Museums • Science and Technology • For Kids
Space Place: Te Ara Whānui ki Te Rangi
In October 2022 Story Inc began work with client Wheako Pōneke Experience Wellington to redesign the exhibitions at Space Place: Te Ara Whānui ki te Rangi, Wellington’s small-but-perfectly-formed astronomy museum at the top of the cable car in Kelburn.
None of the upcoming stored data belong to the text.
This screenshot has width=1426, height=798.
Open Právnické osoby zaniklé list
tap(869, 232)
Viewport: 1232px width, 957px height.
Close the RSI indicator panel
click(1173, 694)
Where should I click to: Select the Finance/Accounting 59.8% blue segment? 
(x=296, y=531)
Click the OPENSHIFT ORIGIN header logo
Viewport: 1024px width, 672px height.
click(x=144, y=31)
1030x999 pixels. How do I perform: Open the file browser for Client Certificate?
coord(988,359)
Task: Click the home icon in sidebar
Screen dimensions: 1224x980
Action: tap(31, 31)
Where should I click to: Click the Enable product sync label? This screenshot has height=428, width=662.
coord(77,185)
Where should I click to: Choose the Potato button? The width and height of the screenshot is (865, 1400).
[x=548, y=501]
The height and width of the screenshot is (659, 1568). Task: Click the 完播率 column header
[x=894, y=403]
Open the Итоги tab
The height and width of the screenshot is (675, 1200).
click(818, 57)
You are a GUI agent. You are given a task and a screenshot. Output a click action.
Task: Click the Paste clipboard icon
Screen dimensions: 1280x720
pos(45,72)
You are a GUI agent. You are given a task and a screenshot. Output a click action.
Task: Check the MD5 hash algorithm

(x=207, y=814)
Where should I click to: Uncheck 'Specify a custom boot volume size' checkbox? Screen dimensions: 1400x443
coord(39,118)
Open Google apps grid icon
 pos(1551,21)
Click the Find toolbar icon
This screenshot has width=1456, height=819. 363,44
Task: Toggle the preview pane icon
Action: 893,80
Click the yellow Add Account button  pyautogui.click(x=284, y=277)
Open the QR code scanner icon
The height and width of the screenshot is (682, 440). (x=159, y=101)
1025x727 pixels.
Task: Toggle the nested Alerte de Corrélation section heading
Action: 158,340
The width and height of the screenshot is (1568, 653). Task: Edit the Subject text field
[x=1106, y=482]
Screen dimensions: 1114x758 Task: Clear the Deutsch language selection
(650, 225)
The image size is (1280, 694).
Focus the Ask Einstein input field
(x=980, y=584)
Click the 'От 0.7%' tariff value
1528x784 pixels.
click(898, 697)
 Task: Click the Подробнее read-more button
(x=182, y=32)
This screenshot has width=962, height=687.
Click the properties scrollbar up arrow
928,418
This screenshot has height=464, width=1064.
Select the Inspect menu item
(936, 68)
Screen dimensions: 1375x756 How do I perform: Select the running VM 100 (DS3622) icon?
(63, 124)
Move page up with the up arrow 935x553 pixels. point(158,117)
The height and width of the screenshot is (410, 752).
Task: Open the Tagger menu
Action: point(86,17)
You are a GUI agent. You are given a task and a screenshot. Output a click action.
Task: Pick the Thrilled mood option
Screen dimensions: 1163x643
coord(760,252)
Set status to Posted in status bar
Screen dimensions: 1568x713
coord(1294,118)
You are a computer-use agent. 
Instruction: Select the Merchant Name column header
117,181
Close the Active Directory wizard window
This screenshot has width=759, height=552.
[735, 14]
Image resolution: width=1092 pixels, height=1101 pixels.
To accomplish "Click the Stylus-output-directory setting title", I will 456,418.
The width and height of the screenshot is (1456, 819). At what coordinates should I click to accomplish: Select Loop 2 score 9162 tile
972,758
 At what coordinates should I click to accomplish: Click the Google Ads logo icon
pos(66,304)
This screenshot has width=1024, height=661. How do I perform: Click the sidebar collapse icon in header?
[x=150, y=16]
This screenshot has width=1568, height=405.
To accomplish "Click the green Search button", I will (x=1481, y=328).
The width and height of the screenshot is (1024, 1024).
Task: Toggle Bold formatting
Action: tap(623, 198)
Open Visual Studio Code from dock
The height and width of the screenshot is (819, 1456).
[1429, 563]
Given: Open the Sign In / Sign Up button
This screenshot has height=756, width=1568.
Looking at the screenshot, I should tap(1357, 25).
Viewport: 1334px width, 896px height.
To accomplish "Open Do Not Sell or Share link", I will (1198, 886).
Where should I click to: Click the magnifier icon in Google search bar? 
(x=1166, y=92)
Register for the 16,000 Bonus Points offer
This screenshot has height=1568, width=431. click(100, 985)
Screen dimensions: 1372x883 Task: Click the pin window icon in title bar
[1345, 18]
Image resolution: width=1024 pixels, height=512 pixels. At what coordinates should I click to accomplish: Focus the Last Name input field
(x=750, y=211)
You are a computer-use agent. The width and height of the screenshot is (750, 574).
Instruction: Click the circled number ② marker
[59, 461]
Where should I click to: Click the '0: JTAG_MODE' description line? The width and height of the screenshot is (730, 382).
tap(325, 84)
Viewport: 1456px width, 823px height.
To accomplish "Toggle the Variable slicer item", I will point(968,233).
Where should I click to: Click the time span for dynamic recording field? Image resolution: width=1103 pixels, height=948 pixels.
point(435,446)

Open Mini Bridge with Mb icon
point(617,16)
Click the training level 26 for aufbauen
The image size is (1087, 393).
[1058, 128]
We had created the previous exhibitions over twelve years earlier. They still looked good, but the world had moved on. There were new scientific discoveries whose stories needed to be told. Aotearoa New Zealand itself had changed, with a much greater emphasis on te ao Māori, the Māori cultural dimension. And at the same time, here as all around the world, visitors have become less tolerant of exhibitions with large amounts of text to read.
Client
Location
Completed
Wheako Pōneke Experience Wellington
Wellington, New Zealand
April 2025
Welcome to Space Place! Photo: Sarah Tansy
Star Path projection in Central Gallery - Photo: Sarah Tansy
The Gravity Well - Photo: Sarah Tansy
Touching a piece of the Moon! Photo: Sarah Tansy
What can you take into Space? In the Tūhura Module - Photo: Sarah Tansy
The Process
Space Place was a three-year journey, from an overall exhibition masterplan and concept design through three separate refits of different exhibition spaces. The masterplan called for reversing the overall circulation of the exhibition. The previous incarnation had started at the cosmic scale and gradually “zoomed in” on Aotearoa and Wellington. The new version, conceived of with our cultural advisor Ihaia Puketapu, started with the human stories of how voyagers used the stars to find Aotearoa, and “zoomed out” from there to the vastness of the cosmos, but ending with a reminder to visitors to look after our Earth, Papatūānuku. Content was updated (and made bilingual); a new graphic style was created, and new technology was installed throughout the galleries.
Photo: Sarah Tansey
The narrative experience was designed to educate visitors about the wonders of Space from mātauranga Māori and Pasifika perspectives as well through a western science lens. Reflecting cultural developments in Aotearoa over the last 12 years, much more emphasis was placed on the festival of Matariki me Puanga - the “Māori New Year”, celebrated around the winter solstice with the return of Marariki/ the Pleiades to our skies, and on Maramataka, the lunar calendar. The popular kids “spaceship” area Tūhura was refurbished and made bilingual. Other physical interactive elements were retained and upgraded, and we created a new “Star Path” floor projection with animators Creature Post.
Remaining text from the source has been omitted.